Titel: Vogel, über die Darstellung des Eisenoxyds aus kleesaurem Eisenoxydul.
Autor: Vogel, August
Fundstelle: 1854, Band 134, Nr. LXXVIII. (S. 270–275)
URL: http://dingler.culture.hu-berlin.de/article/pj134/ar134078

LXXVIII. Ueber die Darstellung des Eisenoxyds aus kleesaurem Eisenoxydul, dessen Eigenschaften und technische Anwendung; von Professor Dr. A. Vogel jun.

Vor einigen Monaten habe ich ein neues Verfahren zur Darstellung von chemisch-reinem Eisenoxyd aus kleesaurem Eisenoxydul in diesem Journal (Bd. CXXXII S. 275) mitgetheilt. Das auf diese Weise gewonnene Eisenroth hat sogleich nach den ersten damit vorgenommenen Proben als Polirmittel die Aufmerksamkeit der Techniker in hohem Grade auf sich gezogen. Nicht nur in dem berühmten optischen Institute von Merz und Söhnen und von anderen namhaften Optikern wurden damit überaus gelungene Versuche als Polirmittel für achromatische Gläser angestellt, sondern es ist zu demselben Zwecke auch von Hrn. Ministerialrath v. Steinheil mit dem günstigsten Erfolge in Anwendung gekommen. (S. Beilage.)

Die genannten Versuche haben jetzt auf das Unzweifelhafteste ergeben, daß das aus kleesaurem Eisenoxydul nach meiner Methode dargestellte chemisch reine Eisenoxyd vermöge seiner überaus großen Härte und feinsten Vertheilung weit schneller, sicherer und schöner die höchste Politur |271| achromatischer Gläser bewirkt, als es mit allen übrigen, auch den besten bisher bekannten Polirmitteln möglich war, – drei Vorzüge, welche dem neuen Verfahren einen Platz in der mechanischen Optik wohl zu sichern im Stande sind.

Durch die günstige Aufnahme und auszeichnende Anerkennung, welche meiner Erfindung zu Theil geworden, sehe ich mich veranlaßt, meine seitdem über den Gegenstand gemachten neuen Beobachtungen mitzutheilen.

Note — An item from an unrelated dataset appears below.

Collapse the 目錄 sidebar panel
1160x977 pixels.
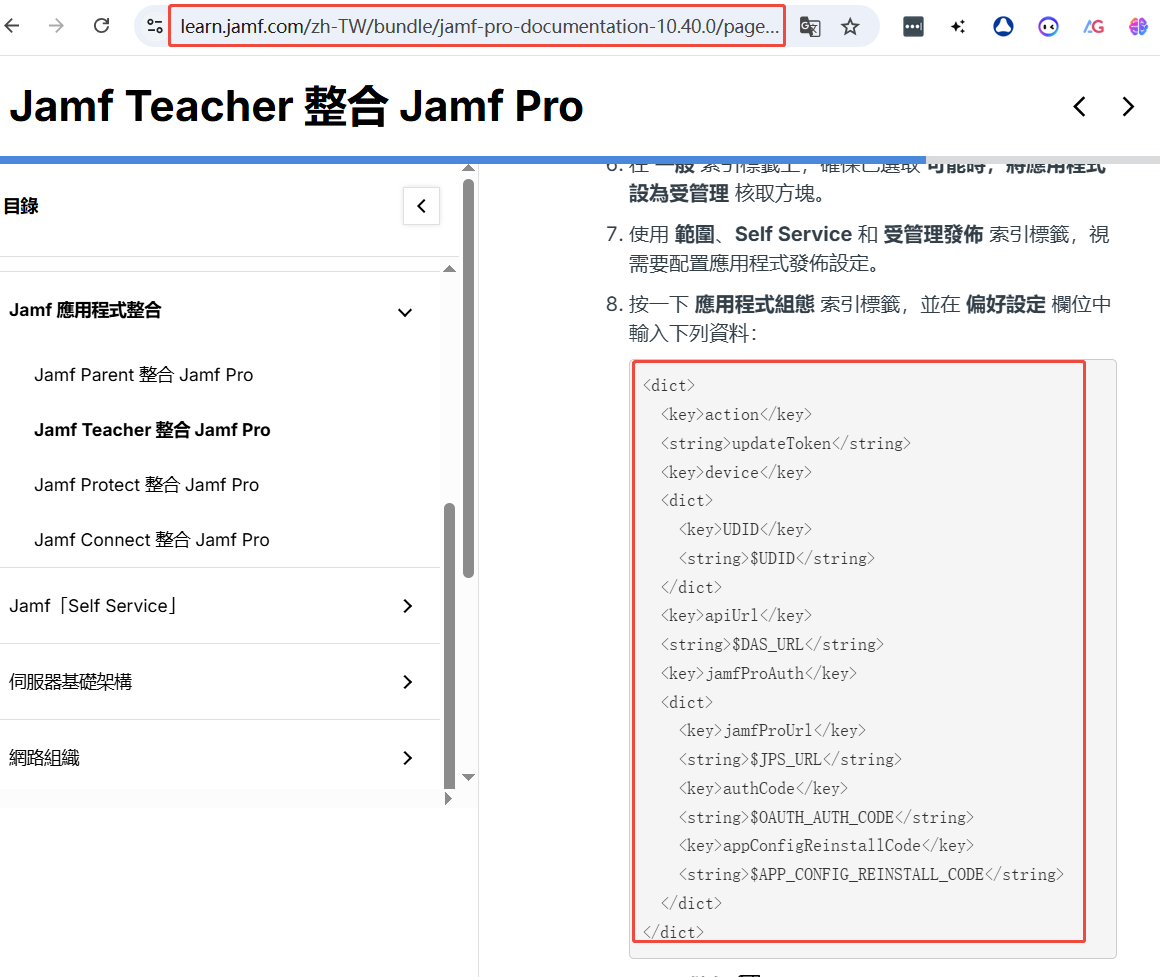421,206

Da ich mehreren Technikern auf deren Ansuchen praktischen Unterricht in der Ausführung meines Verfahrens ertheilt habe, wobei es sich natürlich vor Allem um eine einfache, leicht ausführbare und möglichst ergiebige Methode der Darstellung handelte, so ist mir dadurch reiche Gelegenheit zu weiteren Erfahrungen geboten worden.

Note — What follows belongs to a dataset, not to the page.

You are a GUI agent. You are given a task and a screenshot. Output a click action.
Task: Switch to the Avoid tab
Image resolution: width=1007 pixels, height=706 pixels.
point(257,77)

Der chemische Vorgang bei der Darstellung des Eisenoxyds aus kleesaurem Eisenoxydul ergibt sich aus folgender Formel:

2 FeO +
C²O³
SO³ + 7 aq
+ 3 aq
= 278
= 126
Fe²O³ = 78,40

Statt dieser Werthe abgerundete Zahlen angenommen liefern

FeO + SO³ 280 + C²O³ 126 = Fe²O³ 80.

Aus dieser Rechnung ergibt sich, daß man stets 2/3 von dem angewandten Gewichte der Kleesäure an Eisenoxyd erhalten sollte. Die Ausbeute beträgt aber immer nur die Hälfte derselben, auch bei tadellos ausgeführter Arbeit.

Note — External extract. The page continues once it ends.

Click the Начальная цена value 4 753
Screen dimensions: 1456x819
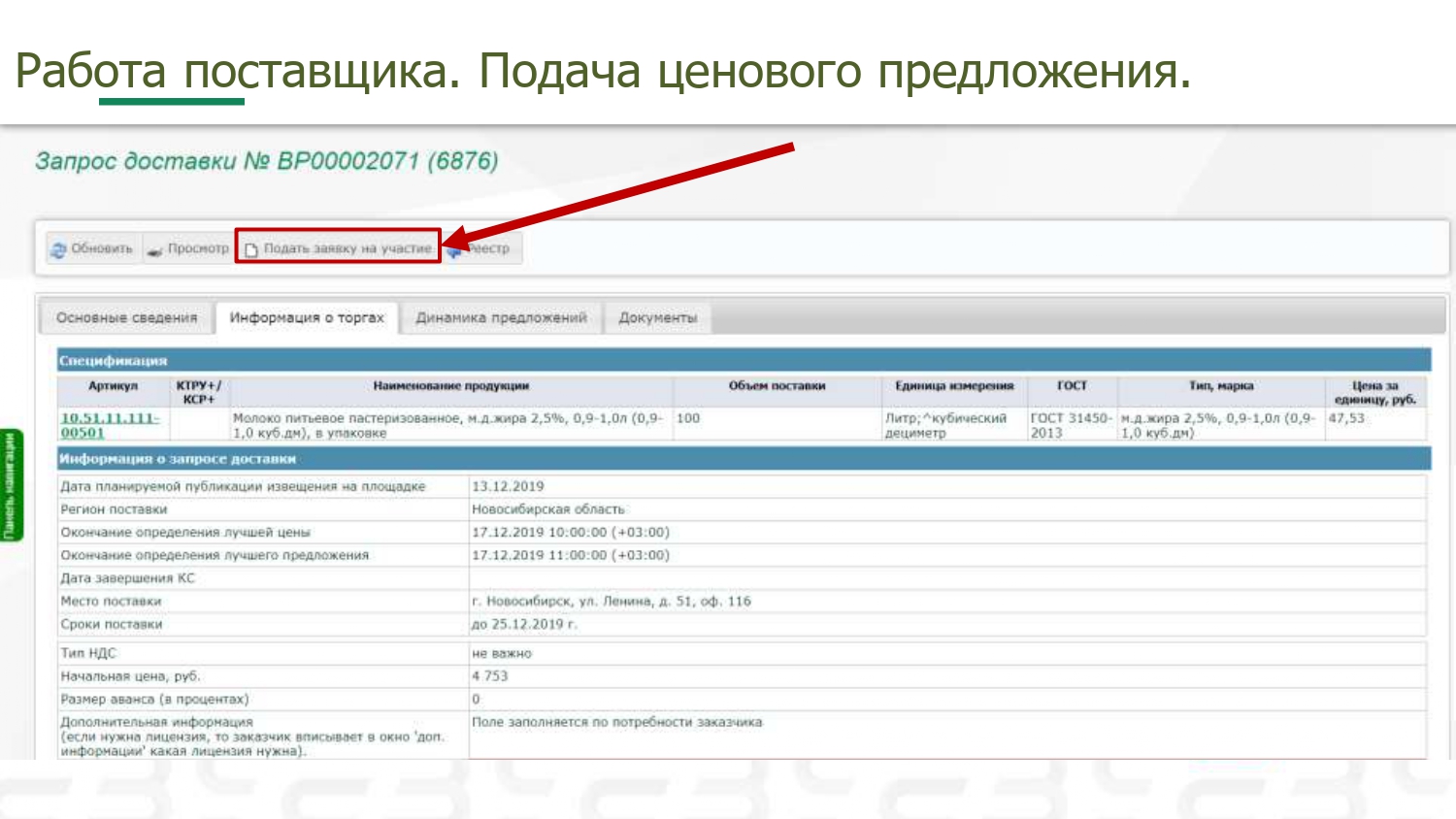click(x=489, y=676)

Meine fortgesetzten Versuche haben gezeigt, daß der Defect beim Niederschlagen des Eisenvitriols durch Kleesäure dadurch entsteht, daß die durch Zersetzung mit Kleesäure frei gewordene Schwefelsäure des Eisenvitriols einen Theil des kleesauren Eisenoxyduls in Auflösung erhält oder vielmehr dessen Abscheidung verhindert. Die von dem gelben Niederschlage, nachdem sich derselbe beim Erkalten gesetzt hat, zuerst abgegossene sehr saure Flüssigkeit von gelblichgrüner Farbe besteht demnach aus Schwefelsäure, etwas unzersetztem Eisenvitriol, – da man diesen, um einen Verlust an Kleesäure zu vermeiden, im Ueberschusse anwendet, – aus Wasser und einer der fehlenden Menge von Eisenoxyd entsprechenden Quantität von kleesaurem Eisenoxydul. Man kann sich von der Gegenwart der letzteren überzeugen, indem man der Flüssigkeit Ammoniak zusetzt, wodurch ein grüner Niederschlag entsteht; bei vorsichtiger Neutralisation mit einer verdünnten Säure löst sich das gefällte Eisenoxyd-Oxydul und es kömmt der charakterische gelbe Niederschlag des kleesauren Eisenoxyduls zum Vorschein. In ähnlicher Weise kann die Kleesäure in der durchgelaufenen Flüssigkeit nachgewiesen werden, wenn man sie mit Chlorcalcium |272| fällt und den gewaschenen Niederschlag mit verdünnter Salpetersäure behandelt; das Filtrat gibt durch Ammoniak einen Niederschlag von kleesaurem Kalk.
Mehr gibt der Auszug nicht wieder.